**What to work on**
Pictures stay out of the copy. Retype exactly the lines below from the one with "Given: Click the add button on Protein Bar" through the one with "This screenshot has height=632, width=1177.".

**Data supplied**
================================

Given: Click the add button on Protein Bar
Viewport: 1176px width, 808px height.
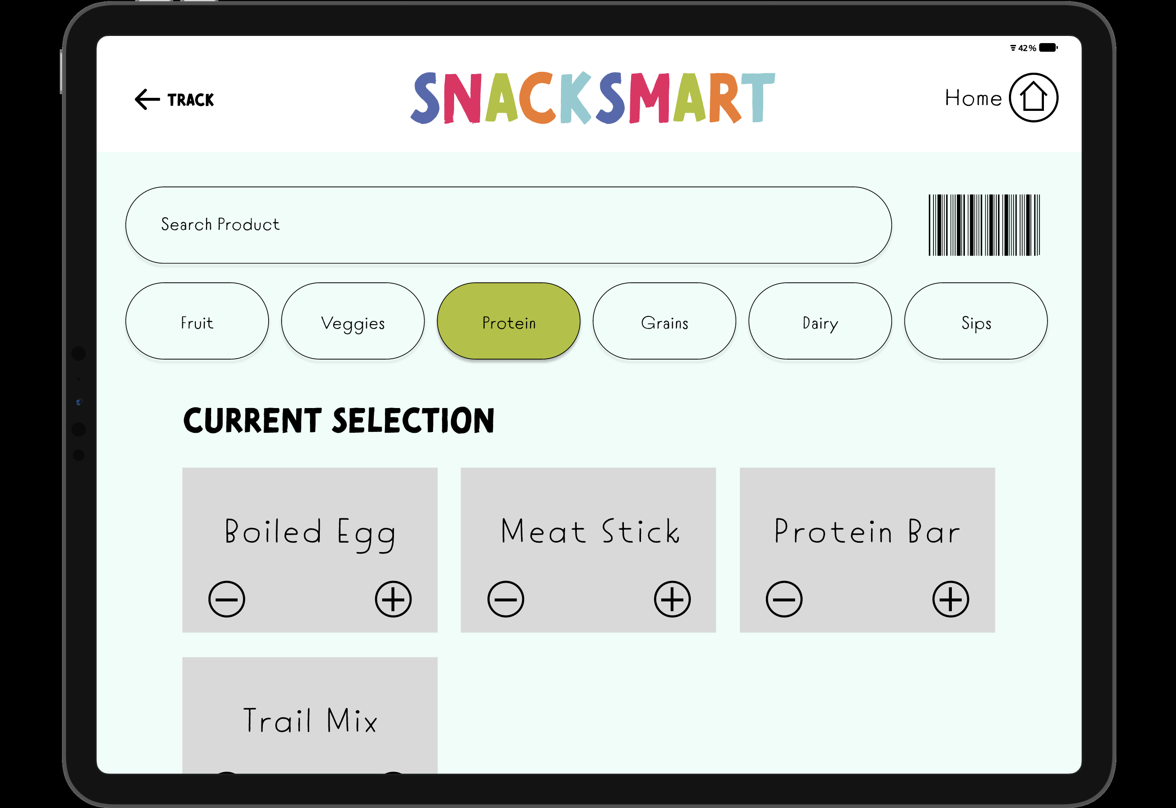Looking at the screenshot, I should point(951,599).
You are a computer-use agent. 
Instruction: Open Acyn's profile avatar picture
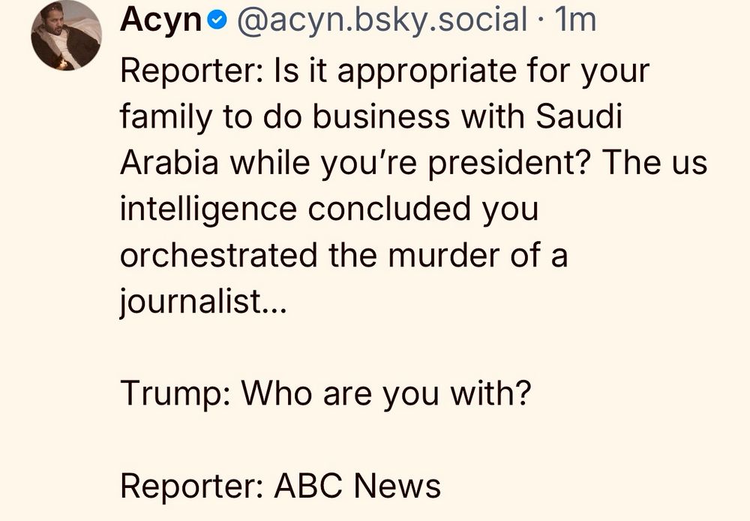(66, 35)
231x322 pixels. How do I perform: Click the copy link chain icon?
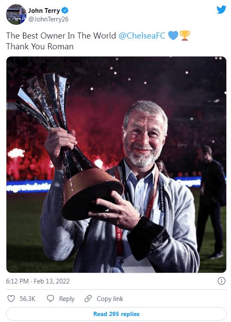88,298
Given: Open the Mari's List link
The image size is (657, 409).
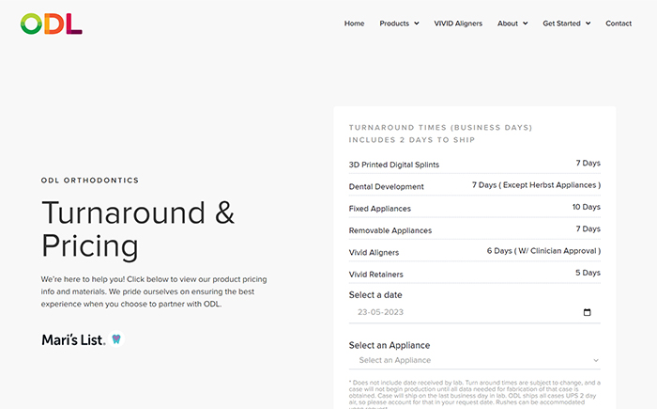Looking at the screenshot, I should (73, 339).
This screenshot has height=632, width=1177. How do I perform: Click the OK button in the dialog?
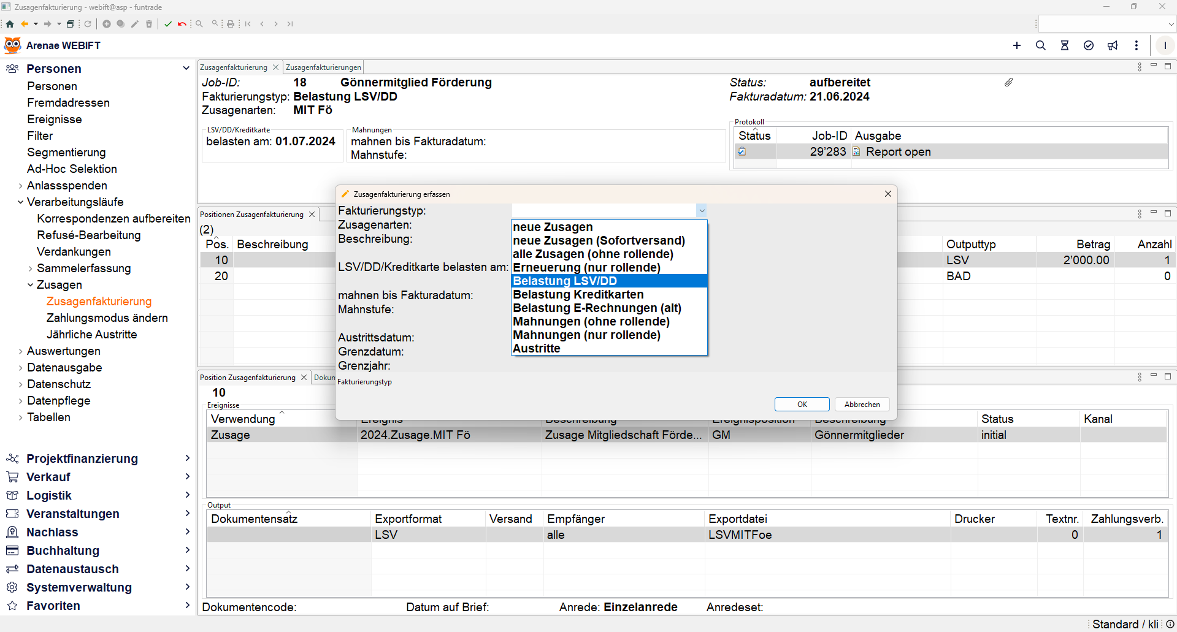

================================

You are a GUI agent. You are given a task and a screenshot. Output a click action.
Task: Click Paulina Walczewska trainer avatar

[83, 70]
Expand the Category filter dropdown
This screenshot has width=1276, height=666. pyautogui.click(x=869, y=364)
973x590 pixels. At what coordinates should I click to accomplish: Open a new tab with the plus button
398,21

================================

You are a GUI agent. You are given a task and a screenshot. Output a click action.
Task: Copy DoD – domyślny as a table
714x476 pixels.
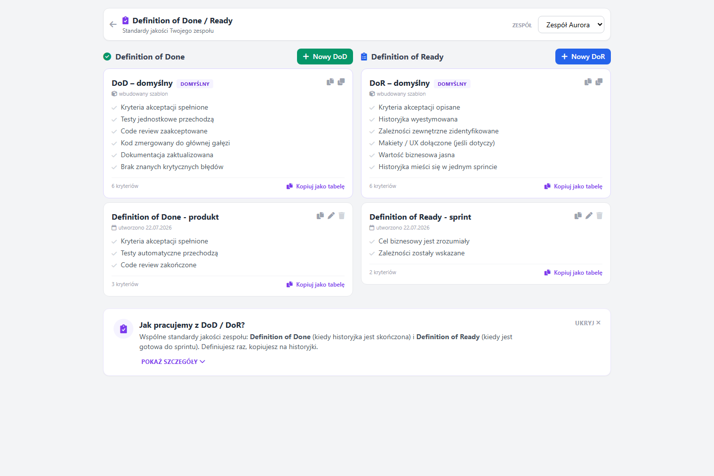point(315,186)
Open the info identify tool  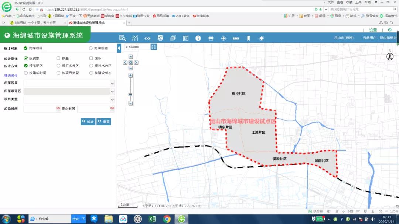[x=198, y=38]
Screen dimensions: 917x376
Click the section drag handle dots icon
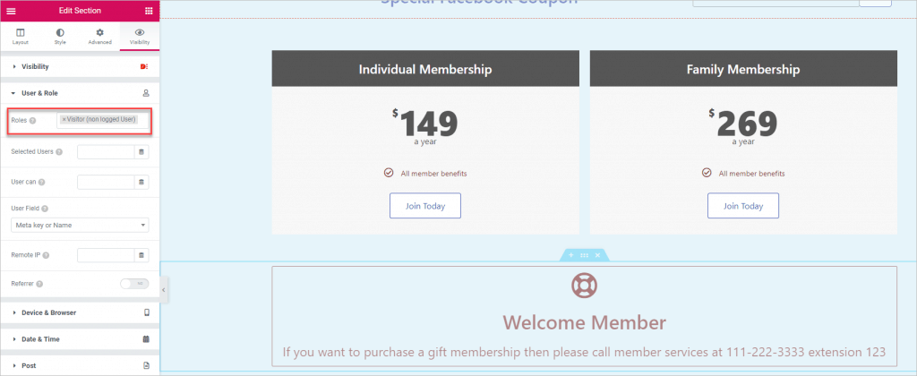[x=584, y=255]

================================

**Exercise solution**
Given: Click the add button on Protein Bar
Viewport: 1176px width, 808px height.
Looking at the screenshot, I should point(951,599).
You are a computer-use agent. 
Instruction: Open Acyn's profile avatar picture
(66, 35)
231x322 pixels. How do I perform: Click the copy link chain icon?
88,298
Given: Open the Mari's List link
The image size is (657, 409).
Looking at the screenshot, I should (73, 339).
This screenshot has height=632, width=1177. How do I perform: Click the OK button in the dialog?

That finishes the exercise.